Document section:
Before you go to the range you should get a black powder manual and read it it will answer most of your questions. Also, make sure that you know how to take the revolver down for proper cleaning/lubricating before you go to the range with it. If you know anyone that has a bp revolver, ask them to take you to the range and show you the ropes.

44Bore
 
That's the problem 44Bore, I don't know anyone else that has a BP revolver. I do now how to take it down for cleaning etc. I study all my firearms when I get them to make sure of this. But, I will get a manual and read it through. Thanks!
 
ok, you NEVER load directly from the flask or horn for safety reasons- always carry a good supply of percussion caps- you use them to clean your nipples as well shoot- learn and become VERY PROFICIENT on how to take your cylinder out of the frame and install it- you'll use that skill more than enough- and use crisco on top of the projectile to prevent chain fires
the whole thing is left empty until you get to the range
then it's put on half #### to release the cylinder latch( so you can spin the cylinder)

Record set:

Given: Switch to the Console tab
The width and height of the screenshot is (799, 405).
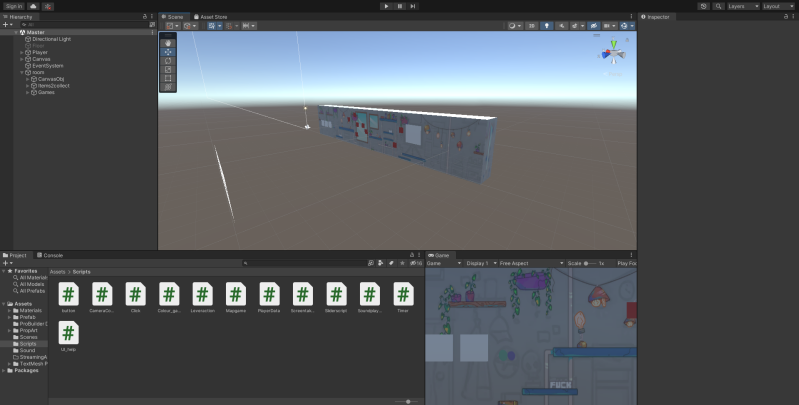Looking at the screenshot, I should (x=52, y=256).

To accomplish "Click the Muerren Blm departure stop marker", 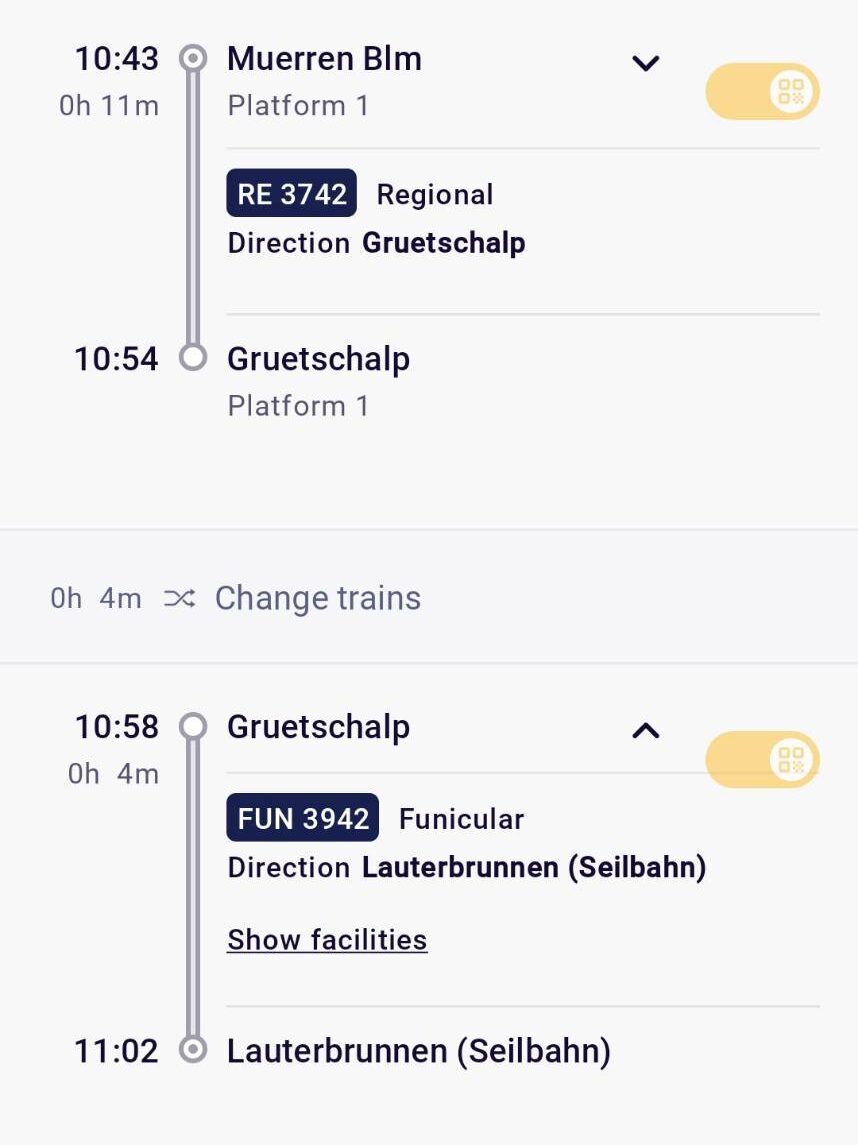I will [x=193, y=58].
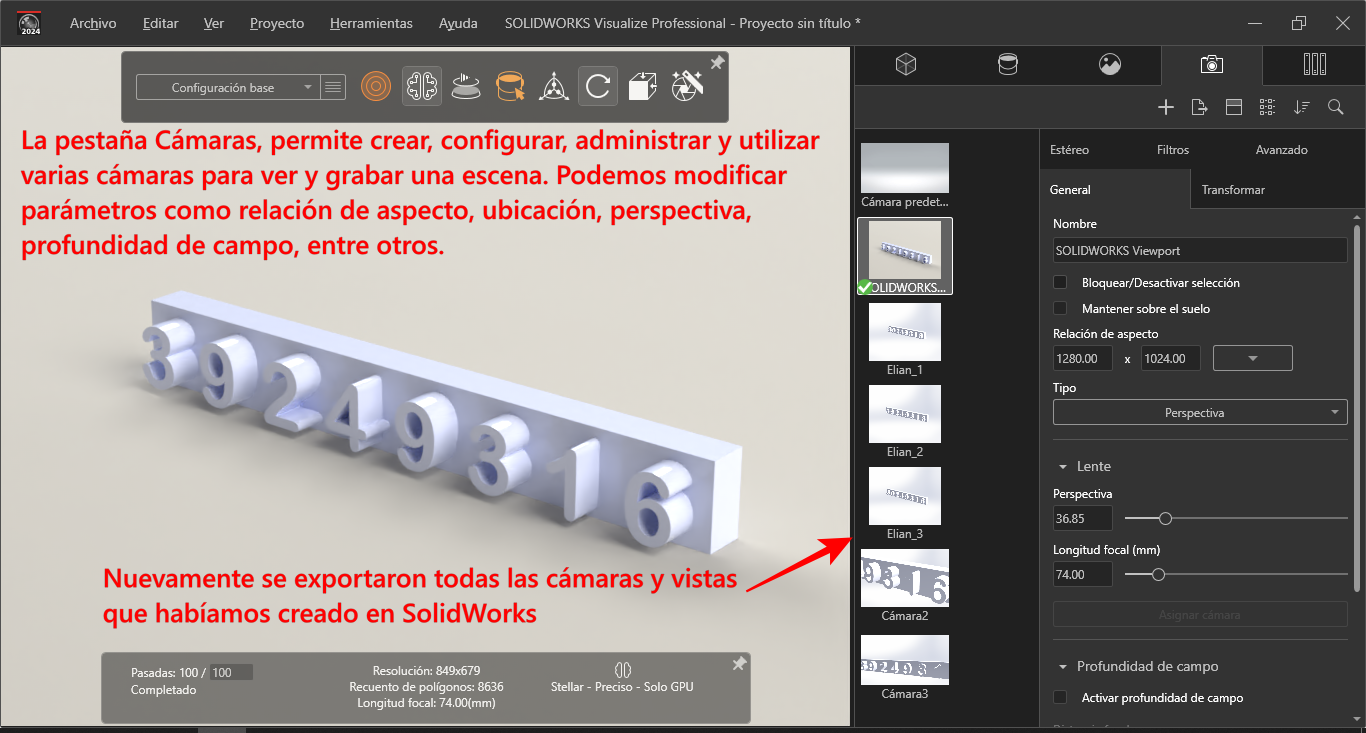Image resolution: width=1366 pixels, height=733 pixels.
Task: Click the Longitud focal slider handle
Action: (x=1158, y=574)
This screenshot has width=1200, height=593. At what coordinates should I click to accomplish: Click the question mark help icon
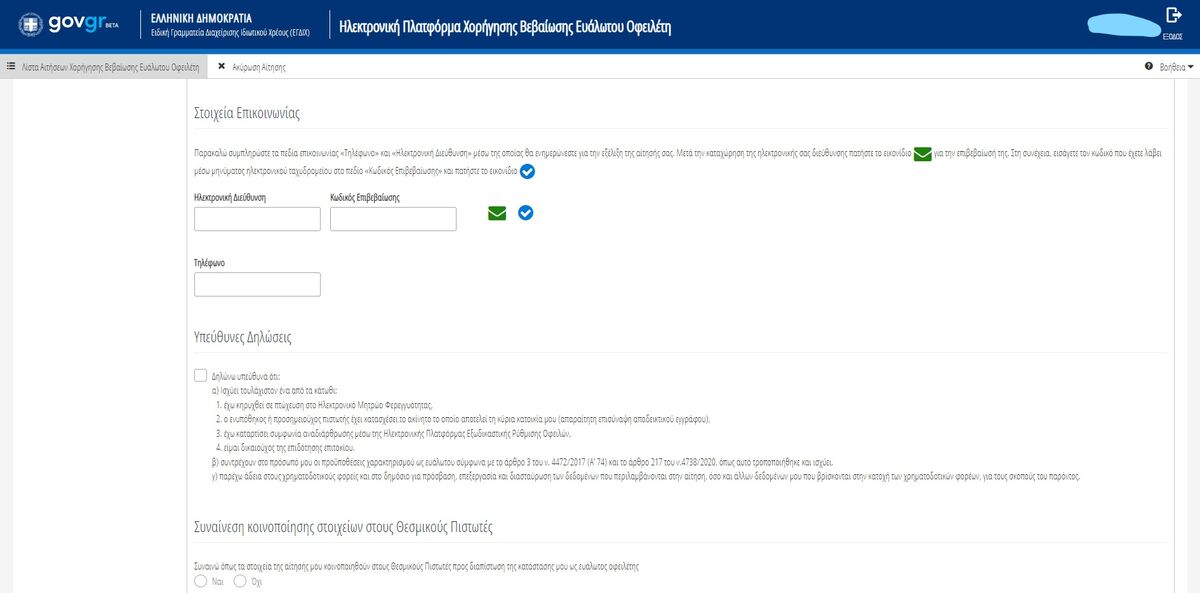1149,66
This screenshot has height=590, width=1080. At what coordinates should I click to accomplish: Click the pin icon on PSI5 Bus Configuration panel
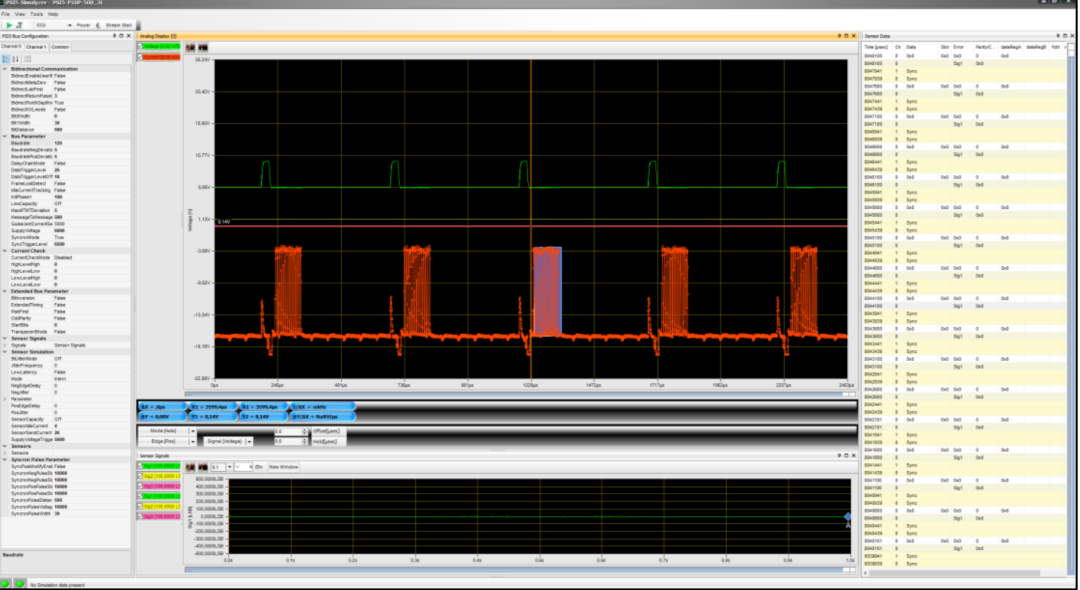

Problems to solve:
**a.** Answer these questions about the forum thread on black powder revolvers:
(i) What should be read before going to the range?
(ii) What should you never load directly from?
(iii) What goes on top of the projectile to prevent chain fires?
**b.** Arrange the listing, from the line with "This screenshot has width=1200, height=593." up to and including the last line of the listing, as a Markdown table with the columns Row and Line. Leave out blank lines and pictures.

Answers:
**a.**
(i) A black powder manual.
(ii) The flask or horn.
(iii) Crisco.

**b.**
| Row | Line |
|---|---|
| 1 | This screenshot has width=1200, height=593. At what coordinates should I click to accomplish: Click the question mark help icon |
| 2 | 1149,66 |
| 3 | This screenshot has height=590, width=1080. At what coordinates should I click to accomplish: Click the pin icon on PSI5 Bus Configuration panel |